- WHAT YOU HAVE TO DO: Copy the lines below word for word, starting at the line containing "Expand the About the item section" and ending at the line containing "Action: pos(1163,625)".

- DATA ENTRIES:
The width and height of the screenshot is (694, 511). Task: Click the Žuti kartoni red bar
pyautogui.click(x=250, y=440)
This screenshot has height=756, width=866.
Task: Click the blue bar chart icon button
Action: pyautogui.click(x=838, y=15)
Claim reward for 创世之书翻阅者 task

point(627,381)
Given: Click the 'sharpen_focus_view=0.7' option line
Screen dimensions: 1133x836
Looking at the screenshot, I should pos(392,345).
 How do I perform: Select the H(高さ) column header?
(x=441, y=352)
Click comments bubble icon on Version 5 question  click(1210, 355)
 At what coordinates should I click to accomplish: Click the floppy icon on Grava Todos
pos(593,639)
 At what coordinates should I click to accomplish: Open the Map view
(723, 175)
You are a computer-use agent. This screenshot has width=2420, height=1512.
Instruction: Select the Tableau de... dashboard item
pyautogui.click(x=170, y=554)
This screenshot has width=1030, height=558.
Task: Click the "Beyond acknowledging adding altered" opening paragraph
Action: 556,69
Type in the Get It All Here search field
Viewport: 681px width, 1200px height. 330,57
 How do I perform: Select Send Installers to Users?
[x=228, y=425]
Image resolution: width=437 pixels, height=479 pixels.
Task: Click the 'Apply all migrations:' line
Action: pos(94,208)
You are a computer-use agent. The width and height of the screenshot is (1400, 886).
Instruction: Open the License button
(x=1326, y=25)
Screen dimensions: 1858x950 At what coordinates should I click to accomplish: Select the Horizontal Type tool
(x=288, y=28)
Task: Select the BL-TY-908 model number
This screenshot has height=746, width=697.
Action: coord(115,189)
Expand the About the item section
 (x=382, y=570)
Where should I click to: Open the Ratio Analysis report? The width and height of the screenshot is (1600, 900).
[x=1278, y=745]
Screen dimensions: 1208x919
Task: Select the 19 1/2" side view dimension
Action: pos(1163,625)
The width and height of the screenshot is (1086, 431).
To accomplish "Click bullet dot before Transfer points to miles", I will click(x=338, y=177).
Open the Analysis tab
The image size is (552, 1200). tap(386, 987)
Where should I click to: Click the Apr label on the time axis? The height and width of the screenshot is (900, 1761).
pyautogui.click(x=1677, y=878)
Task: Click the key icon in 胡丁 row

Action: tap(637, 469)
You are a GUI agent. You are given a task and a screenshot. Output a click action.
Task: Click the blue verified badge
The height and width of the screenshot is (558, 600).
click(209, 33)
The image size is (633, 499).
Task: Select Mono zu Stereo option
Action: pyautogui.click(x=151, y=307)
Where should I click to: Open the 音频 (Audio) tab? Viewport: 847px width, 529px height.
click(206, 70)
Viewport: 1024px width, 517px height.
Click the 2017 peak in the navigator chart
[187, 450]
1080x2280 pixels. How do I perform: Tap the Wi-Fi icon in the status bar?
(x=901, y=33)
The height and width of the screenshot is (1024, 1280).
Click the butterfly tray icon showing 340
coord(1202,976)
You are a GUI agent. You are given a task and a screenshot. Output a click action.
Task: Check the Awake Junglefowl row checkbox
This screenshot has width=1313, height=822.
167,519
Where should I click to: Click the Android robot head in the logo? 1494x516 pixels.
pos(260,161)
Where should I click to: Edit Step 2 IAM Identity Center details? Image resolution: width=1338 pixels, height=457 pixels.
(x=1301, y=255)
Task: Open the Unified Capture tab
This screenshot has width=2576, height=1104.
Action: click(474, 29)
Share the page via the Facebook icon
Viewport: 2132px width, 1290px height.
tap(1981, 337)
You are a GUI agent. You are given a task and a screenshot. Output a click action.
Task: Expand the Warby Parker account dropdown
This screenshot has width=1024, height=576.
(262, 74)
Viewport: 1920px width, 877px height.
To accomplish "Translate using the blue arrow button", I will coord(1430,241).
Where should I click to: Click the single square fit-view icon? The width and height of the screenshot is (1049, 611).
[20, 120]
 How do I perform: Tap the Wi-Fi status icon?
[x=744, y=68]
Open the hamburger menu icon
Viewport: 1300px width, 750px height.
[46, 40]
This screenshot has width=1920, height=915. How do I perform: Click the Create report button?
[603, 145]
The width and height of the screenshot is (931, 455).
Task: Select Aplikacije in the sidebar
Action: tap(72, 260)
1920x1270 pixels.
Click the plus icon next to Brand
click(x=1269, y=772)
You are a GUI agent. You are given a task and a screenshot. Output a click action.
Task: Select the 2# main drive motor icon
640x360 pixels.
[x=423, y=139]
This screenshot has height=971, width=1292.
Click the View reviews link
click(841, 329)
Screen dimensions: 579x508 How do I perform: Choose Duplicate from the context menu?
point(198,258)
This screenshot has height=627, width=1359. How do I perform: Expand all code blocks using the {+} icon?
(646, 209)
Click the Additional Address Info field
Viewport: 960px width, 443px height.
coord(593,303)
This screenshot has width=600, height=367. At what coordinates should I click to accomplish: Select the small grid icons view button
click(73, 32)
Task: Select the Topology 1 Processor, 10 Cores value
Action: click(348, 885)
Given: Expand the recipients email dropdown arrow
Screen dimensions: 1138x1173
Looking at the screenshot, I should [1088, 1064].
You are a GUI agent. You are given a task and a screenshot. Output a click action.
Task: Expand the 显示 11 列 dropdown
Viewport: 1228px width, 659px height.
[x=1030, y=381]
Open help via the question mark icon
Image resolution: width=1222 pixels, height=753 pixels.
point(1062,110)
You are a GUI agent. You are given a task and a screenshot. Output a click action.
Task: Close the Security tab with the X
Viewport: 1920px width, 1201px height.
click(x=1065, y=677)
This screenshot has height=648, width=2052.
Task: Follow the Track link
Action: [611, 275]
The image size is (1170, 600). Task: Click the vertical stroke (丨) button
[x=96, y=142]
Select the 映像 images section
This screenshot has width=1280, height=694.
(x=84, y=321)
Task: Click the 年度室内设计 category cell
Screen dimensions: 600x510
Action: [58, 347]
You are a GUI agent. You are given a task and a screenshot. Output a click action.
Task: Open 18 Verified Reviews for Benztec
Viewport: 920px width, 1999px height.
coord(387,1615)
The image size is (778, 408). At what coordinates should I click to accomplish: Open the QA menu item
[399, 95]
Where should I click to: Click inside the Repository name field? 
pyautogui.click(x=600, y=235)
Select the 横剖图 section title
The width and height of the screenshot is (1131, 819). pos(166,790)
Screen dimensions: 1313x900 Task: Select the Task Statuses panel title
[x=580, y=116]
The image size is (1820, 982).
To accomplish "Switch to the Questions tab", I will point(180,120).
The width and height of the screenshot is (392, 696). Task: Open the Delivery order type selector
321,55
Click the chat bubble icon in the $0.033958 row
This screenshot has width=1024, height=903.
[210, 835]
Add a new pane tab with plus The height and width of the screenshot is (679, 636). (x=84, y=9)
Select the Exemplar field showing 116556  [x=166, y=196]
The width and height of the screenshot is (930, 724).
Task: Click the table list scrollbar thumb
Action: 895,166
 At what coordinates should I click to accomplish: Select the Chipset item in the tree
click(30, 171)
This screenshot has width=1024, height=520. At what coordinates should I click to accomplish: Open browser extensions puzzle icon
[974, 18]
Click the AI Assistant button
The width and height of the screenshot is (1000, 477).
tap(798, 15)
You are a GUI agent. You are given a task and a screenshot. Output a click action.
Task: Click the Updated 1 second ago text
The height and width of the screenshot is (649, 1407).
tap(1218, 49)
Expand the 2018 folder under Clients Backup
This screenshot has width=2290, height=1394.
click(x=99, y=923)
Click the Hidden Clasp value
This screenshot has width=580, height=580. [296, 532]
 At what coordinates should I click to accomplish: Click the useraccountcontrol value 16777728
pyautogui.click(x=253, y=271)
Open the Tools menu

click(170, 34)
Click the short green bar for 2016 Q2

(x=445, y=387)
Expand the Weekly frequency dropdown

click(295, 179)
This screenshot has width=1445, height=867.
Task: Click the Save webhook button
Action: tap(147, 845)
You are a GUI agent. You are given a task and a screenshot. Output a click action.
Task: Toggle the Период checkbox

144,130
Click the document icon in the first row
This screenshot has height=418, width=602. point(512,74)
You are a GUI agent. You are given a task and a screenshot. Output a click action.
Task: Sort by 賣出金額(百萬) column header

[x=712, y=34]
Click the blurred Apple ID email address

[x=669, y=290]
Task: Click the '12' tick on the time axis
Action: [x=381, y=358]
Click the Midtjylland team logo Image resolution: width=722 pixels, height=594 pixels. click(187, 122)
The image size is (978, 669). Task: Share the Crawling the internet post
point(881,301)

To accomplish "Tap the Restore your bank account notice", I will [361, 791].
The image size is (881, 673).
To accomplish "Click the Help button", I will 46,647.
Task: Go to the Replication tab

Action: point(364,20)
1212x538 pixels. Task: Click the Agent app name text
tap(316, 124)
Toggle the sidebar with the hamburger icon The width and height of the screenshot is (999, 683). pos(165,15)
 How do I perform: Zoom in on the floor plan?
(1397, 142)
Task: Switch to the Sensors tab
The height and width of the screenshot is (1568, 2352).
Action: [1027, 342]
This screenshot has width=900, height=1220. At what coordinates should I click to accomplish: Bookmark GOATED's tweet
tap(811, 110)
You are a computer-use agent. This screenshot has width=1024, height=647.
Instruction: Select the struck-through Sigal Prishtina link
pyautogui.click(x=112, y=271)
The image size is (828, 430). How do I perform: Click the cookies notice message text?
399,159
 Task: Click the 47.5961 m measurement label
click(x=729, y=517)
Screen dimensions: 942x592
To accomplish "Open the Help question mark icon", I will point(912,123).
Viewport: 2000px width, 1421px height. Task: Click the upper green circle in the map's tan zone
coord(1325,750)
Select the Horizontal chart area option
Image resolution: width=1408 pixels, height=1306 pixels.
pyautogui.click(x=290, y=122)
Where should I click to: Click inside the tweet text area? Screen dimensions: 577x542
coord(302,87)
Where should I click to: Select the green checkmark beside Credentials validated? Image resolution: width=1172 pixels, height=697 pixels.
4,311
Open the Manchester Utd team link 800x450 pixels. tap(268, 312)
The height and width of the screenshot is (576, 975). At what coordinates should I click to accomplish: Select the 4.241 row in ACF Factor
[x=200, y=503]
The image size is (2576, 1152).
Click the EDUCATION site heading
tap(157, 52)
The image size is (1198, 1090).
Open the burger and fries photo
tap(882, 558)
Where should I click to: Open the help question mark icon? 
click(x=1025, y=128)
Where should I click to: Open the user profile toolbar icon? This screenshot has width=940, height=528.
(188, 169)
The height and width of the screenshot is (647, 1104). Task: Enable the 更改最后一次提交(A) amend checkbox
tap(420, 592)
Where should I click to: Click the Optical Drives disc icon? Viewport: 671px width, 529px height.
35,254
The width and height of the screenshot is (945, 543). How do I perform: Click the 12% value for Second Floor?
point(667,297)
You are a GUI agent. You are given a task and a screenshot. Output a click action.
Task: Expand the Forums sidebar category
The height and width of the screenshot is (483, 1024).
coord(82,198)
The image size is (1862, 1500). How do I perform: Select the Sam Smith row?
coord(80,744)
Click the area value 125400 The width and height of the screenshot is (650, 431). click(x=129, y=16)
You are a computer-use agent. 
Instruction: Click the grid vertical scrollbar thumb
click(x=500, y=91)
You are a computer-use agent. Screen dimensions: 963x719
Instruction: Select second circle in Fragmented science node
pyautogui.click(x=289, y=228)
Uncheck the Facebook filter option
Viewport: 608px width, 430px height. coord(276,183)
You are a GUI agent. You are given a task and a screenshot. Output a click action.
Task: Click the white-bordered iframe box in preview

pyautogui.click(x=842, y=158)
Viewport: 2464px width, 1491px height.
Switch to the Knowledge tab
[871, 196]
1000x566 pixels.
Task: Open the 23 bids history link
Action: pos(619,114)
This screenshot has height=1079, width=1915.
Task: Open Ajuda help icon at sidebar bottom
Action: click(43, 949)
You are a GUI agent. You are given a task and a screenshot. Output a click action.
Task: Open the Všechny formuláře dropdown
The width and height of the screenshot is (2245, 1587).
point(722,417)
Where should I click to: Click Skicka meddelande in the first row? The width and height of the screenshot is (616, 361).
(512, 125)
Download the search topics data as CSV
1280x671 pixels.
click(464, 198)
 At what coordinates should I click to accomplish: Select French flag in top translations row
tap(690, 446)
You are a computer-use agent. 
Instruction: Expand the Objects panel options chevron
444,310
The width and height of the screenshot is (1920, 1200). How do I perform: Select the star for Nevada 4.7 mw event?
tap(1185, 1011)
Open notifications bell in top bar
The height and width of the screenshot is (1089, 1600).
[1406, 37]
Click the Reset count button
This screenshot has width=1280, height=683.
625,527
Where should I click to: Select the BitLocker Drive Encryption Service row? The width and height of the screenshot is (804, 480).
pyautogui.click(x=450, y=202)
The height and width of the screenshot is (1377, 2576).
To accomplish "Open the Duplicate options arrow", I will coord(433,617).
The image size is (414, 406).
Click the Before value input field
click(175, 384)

- ANSWER IN FULL:
Expand the About the item section
 (x=382, y=570)
Where should I click to: Open the Ratio Analysis report? The width and height of the screenshot is (1600, 900).
[x=1278, y=745]
Screen dimensions: 1208x919
Task: Select the 19 1/2" side view dimension
Action: pos(1163,625)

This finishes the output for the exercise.